INSTRUCTIONS FOR THE TASK: Starting at the line that contains "Where should I", write out every line through the end of the records below exactly as it appears, and leave out all pictures.

Stored data
□ □ □ □ □

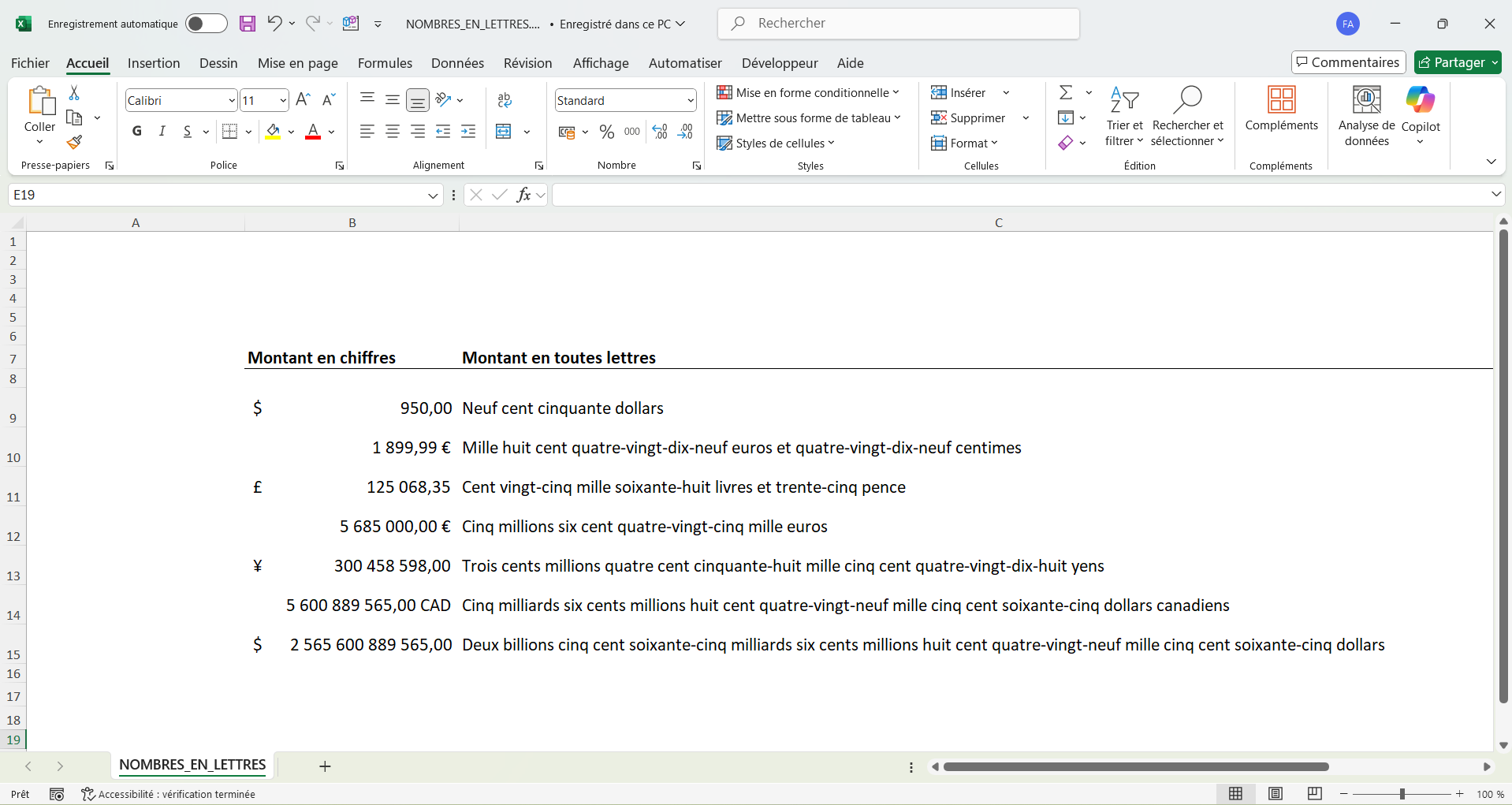The image size is (1512, 805).
Task: Open the Commentaires pane button
Action: [x=1348, y=62]
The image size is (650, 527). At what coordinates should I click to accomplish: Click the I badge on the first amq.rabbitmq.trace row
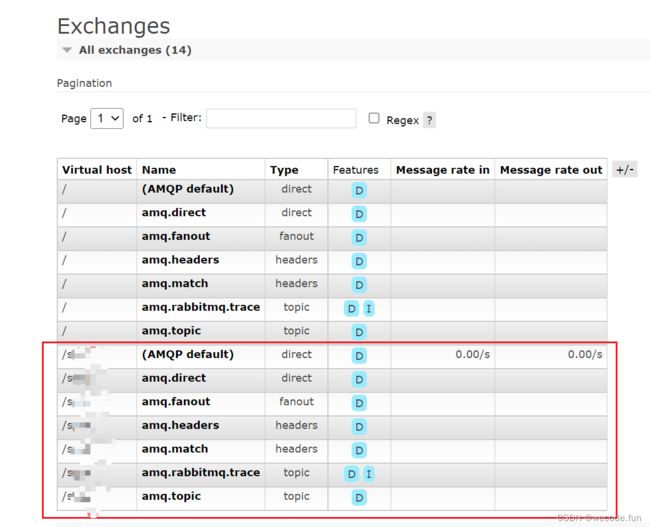[369, 308]
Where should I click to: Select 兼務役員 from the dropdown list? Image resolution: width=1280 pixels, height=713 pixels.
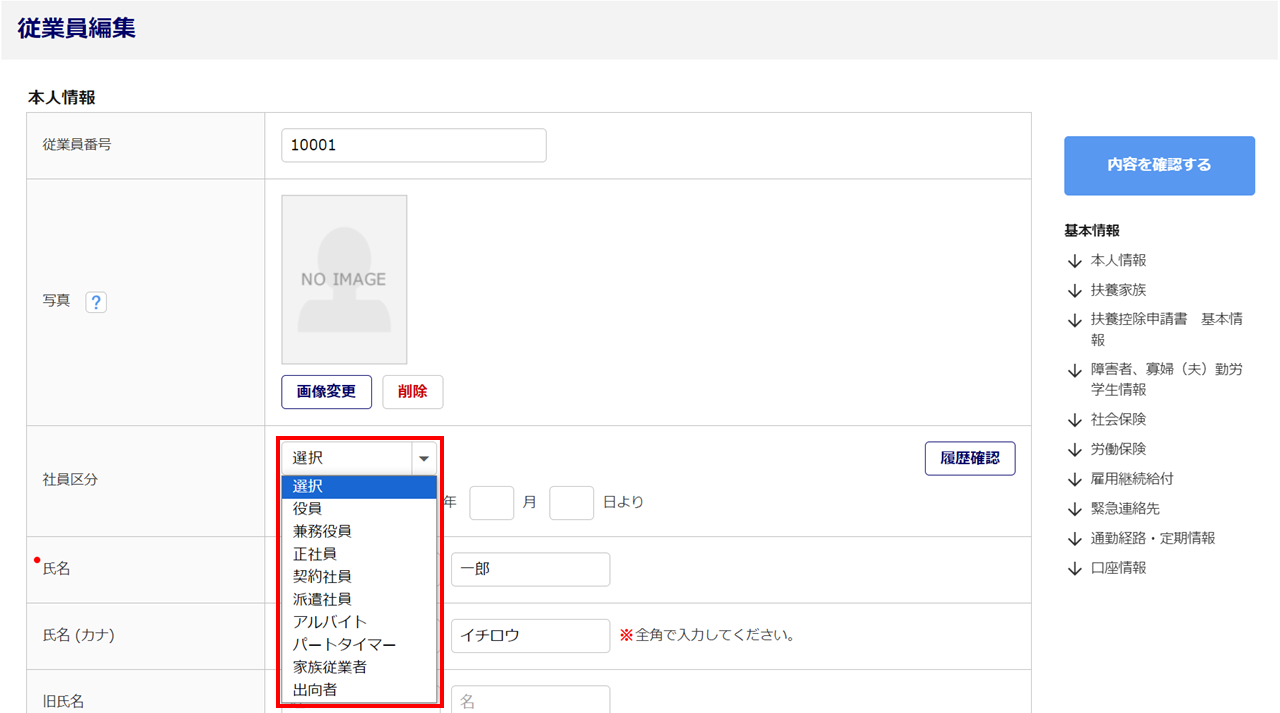pyautogui.click(x=322, y=531)
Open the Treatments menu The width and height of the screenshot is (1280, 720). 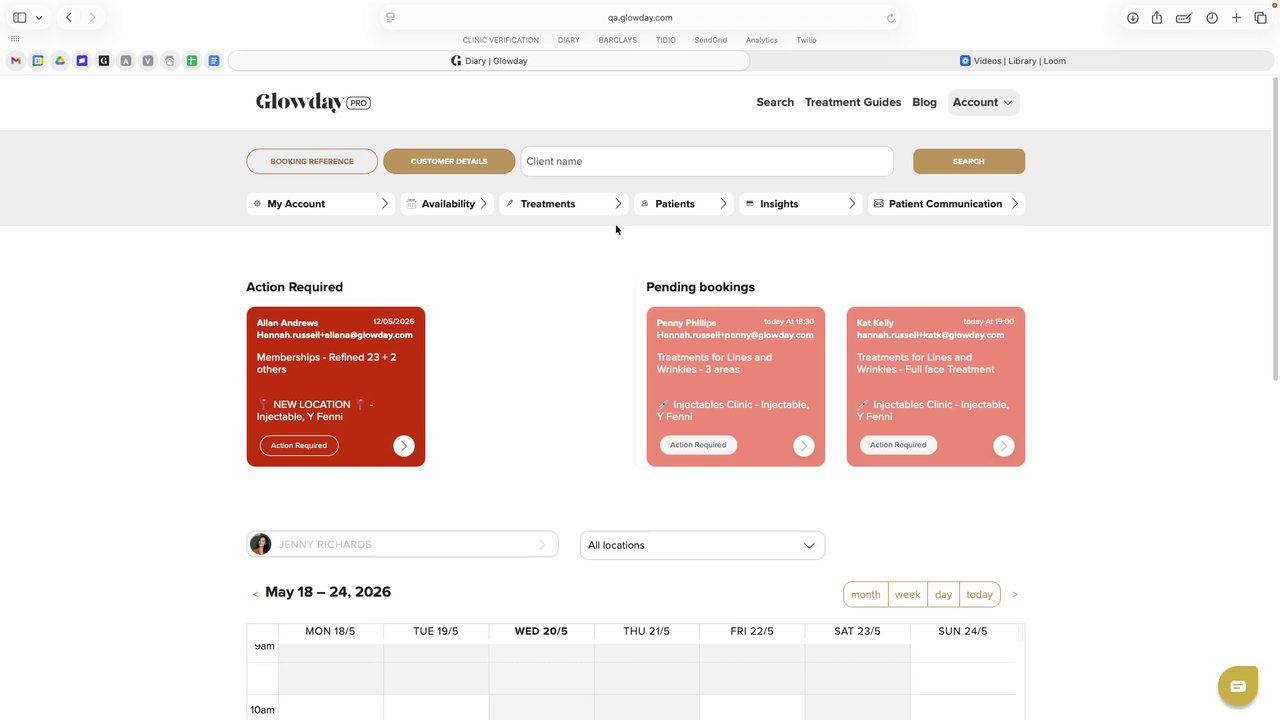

□ □ □ □ □

ANSWER SPACE:
Where should I click to: Select 兼務役員 from the dropdown list? Image resolution: width=1280 pixels, height=713 pixels.
pyautogui.click(x=322, y=531)
Open the Treatments menu The width and height of the screenshot is (1280, 720). 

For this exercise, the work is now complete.